Eosinophils (Figures 16-7 to 16-9) are polymorphonuclear granulocytes that contain intracytoplasmic granules, many of which have an affinity for the acid dye, eosin (i.e., eosinophilic), which stains them red with Romanowsky stains.36 Increased numbers of eosinophils indicate a hypersensitivity reaction that is either allergic or parasitic5; see discussion on hypersensitivity later in this chapter.

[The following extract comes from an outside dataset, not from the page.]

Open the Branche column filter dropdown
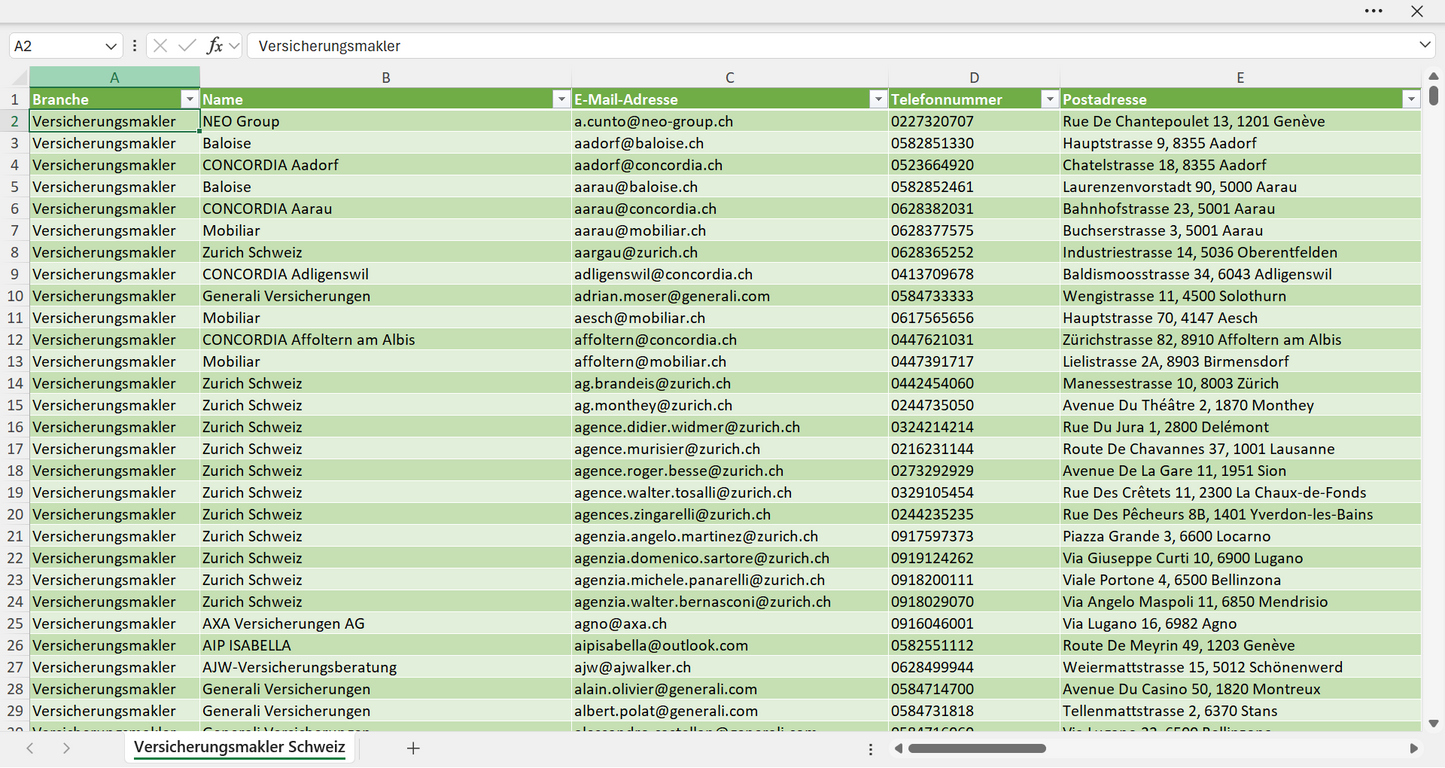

Figure 16-9 BAL from a dog with a hypersensitivity reaction. A, Note the abundant brightly staining eosinophils, in conjunction with less prominently staining cells. (Wright’s stain, original magnification 200×.) B, Higher magnification of slide shown in A. Note the central neutrophil with pale eosinophilic staining cytoplasm and multilobulated nucleus. The eosinophils possess brightly staining eosinophilic granules, to the left an unlobulated nucleus, presumptive globule leukocyte, and to the right a trilobed nucleus, typical of eosinophils. (Wright’s stain, original magnification, 1000×.)